> _TRY IT_: From the line with "Task: Switch to Configure dbt projects tab" to the line with "Follow the Spicy", retype every line exactly, including those two, and leave out the rest of the data below.

> _RECORDS SHOWN_:
***
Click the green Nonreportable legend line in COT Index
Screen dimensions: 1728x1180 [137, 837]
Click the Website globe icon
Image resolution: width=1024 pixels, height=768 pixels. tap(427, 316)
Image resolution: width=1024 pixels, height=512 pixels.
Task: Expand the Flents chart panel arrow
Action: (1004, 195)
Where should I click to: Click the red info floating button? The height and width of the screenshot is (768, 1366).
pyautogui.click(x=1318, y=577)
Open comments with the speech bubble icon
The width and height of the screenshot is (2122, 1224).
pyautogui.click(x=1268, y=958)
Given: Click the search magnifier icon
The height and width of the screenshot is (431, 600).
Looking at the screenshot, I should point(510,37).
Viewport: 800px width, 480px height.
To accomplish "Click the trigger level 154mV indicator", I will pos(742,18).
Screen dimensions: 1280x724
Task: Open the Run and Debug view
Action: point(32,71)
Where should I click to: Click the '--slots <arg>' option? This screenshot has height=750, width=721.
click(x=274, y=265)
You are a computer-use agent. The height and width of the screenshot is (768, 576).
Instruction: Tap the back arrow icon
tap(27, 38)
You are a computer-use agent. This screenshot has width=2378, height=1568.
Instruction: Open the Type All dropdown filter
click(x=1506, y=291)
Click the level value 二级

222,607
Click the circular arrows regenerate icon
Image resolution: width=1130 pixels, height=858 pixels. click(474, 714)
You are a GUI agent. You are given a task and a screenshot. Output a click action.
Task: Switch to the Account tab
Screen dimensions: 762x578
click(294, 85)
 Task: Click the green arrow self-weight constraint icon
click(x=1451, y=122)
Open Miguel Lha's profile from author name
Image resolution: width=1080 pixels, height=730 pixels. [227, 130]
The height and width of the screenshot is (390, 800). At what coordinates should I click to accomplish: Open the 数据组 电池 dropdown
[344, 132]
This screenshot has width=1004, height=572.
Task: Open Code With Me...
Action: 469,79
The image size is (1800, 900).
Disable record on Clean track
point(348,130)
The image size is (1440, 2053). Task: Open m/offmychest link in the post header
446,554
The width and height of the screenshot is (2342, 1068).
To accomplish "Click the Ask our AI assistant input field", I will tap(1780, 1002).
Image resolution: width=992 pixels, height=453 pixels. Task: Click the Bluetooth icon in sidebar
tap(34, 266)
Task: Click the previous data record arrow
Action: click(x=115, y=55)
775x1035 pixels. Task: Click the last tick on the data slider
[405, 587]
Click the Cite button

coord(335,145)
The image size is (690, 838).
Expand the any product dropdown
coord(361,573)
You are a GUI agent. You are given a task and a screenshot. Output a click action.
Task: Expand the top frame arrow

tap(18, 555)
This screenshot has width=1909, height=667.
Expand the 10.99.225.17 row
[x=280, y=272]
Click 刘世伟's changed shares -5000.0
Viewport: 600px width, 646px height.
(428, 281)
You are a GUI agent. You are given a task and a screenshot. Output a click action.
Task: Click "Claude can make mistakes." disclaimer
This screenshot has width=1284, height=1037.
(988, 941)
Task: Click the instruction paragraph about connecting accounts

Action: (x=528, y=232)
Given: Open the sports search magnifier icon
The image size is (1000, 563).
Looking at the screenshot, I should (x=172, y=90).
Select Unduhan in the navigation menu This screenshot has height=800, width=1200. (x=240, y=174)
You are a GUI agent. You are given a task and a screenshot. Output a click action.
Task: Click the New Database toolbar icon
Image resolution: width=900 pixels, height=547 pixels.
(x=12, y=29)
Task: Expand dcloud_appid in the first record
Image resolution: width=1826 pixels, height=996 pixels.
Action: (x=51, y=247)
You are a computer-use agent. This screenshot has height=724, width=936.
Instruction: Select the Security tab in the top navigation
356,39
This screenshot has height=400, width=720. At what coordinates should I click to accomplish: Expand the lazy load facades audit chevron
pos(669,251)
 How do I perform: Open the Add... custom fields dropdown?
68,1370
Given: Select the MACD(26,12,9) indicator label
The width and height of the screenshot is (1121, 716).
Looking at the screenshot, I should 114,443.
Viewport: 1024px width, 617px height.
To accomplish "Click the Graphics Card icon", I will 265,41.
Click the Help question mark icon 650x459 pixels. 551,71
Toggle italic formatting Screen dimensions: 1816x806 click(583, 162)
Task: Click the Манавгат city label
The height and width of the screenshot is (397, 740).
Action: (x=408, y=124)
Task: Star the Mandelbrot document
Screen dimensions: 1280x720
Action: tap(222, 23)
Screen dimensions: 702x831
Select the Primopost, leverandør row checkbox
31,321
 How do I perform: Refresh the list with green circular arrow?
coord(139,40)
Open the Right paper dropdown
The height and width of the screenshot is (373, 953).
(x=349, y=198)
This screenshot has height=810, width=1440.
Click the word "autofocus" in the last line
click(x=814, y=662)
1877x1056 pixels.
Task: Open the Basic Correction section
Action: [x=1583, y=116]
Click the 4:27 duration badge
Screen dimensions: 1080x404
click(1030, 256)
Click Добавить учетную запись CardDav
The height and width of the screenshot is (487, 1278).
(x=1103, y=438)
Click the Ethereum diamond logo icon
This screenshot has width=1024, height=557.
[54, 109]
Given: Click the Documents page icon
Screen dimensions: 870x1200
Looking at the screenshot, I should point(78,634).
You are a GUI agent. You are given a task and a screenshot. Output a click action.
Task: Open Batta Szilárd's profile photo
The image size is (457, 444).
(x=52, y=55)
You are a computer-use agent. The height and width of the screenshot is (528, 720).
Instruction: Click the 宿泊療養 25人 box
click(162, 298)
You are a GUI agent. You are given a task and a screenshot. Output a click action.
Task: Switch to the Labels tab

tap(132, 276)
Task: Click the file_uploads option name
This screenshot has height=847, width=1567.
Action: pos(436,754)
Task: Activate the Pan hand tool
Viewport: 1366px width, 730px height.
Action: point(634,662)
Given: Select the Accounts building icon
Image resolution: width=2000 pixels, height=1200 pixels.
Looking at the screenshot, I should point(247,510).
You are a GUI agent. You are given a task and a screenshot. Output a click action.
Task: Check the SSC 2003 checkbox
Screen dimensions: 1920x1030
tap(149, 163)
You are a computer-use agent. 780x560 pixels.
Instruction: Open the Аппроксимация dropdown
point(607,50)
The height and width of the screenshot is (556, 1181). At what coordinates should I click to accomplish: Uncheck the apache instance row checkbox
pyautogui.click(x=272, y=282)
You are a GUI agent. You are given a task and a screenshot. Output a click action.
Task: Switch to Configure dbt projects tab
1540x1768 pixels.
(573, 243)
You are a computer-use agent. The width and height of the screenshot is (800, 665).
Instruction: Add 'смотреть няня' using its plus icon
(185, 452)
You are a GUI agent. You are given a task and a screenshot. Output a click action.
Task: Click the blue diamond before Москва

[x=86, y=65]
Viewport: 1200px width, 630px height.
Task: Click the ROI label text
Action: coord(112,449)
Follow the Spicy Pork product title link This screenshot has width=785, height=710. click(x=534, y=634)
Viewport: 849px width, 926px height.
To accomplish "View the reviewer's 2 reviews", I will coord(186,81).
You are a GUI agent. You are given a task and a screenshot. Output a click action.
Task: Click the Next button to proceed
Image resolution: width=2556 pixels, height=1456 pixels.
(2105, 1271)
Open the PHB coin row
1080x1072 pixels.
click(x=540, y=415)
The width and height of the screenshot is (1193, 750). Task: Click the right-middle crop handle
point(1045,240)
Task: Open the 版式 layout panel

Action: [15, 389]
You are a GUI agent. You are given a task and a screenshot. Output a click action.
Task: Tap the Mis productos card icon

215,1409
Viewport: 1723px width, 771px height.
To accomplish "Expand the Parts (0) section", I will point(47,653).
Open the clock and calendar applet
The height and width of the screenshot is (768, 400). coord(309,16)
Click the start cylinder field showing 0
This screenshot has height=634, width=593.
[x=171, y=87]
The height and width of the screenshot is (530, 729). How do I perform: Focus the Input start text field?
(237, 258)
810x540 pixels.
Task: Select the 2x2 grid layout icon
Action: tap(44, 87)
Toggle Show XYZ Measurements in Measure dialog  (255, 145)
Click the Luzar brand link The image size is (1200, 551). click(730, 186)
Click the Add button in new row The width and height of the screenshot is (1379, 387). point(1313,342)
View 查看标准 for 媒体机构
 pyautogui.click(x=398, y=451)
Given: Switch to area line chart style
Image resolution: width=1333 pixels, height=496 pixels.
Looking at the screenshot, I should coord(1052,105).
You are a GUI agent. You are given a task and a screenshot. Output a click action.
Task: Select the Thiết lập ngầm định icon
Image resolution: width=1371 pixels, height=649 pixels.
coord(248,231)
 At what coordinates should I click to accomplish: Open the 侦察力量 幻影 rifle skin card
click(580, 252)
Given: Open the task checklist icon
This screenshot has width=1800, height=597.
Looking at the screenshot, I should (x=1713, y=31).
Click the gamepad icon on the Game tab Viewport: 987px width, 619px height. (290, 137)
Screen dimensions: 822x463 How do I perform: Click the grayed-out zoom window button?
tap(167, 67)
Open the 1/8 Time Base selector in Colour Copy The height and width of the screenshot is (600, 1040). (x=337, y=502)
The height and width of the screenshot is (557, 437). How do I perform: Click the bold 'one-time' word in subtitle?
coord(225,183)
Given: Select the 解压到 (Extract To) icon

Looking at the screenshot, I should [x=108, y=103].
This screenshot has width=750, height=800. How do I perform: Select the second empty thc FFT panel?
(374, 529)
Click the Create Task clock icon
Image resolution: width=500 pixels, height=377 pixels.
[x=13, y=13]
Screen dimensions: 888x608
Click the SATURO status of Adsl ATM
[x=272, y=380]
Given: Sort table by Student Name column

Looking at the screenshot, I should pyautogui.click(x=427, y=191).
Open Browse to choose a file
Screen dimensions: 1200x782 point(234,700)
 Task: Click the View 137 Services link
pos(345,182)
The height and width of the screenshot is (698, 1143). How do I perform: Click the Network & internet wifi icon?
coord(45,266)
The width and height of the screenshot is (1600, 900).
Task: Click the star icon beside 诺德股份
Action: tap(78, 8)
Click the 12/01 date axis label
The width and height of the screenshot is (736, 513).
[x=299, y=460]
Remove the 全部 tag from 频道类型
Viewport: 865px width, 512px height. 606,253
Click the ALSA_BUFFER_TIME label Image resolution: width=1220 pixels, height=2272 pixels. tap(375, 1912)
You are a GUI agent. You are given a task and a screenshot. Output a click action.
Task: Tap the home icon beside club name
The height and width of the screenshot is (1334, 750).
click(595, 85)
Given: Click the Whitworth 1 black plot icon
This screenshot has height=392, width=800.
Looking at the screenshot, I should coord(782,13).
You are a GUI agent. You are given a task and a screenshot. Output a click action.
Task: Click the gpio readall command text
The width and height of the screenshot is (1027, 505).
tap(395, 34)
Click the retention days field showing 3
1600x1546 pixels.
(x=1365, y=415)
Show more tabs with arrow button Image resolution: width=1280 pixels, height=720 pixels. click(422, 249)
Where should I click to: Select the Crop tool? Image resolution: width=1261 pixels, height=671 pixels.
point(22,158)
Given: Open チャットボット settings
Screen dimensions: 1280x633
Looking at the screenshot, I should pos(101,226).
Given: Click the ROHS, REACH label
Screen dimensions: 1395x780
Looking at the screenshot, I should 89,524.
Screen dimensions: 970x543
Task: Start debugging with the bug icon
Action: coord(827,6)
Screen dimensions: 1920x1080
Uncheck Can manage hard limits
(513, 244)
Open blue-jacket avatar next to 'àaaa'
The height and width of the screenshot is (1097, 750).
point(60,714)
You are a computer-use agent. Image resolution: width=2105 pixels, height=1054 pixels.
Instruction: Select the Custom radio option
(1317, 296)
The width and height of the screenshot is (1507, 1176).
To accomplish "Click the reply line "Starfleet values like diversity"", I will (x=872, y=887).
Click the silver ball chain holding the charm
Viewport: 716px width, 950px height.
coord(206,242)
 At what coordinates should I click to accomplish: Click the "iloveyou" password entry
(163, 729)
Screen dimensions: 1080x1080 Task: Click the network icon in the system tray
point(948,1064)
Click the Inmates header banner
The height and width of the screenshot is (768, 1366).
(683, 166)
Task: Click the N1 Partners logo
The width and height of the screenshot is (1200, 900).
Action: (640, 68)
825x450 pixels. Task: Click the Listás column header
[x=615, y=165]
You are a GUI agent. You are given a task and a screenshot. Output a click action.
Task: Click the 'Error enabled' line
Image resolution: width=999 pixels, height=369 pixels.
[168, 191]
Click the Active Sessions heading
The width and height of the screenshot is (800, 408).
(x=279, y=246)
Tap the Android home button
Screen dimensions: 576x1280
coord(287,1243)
***
> _RESULT OF THE EXERCISE_:
Task: Switch to Configure dbt projects tab
1540x1768 pixels.
(573, 243)
You are a computer-use agent. The width and height of the screenshot is (800, 665).
Instruction: Add 'смотреть няня' using its plus icon
(185, 452)
You are a GUI agent. You are given a task and a screenshot. Output a click action.
Task: Click the blue diamond before Москва

[x=86, y=65]
Viewport: 1200px width, 630px height.
Task: Click the ROI label text
Action: coord(112,449)
Follow the Spicy Pork product title link This screenshot has width=785, height=710. click(x=534, y=634)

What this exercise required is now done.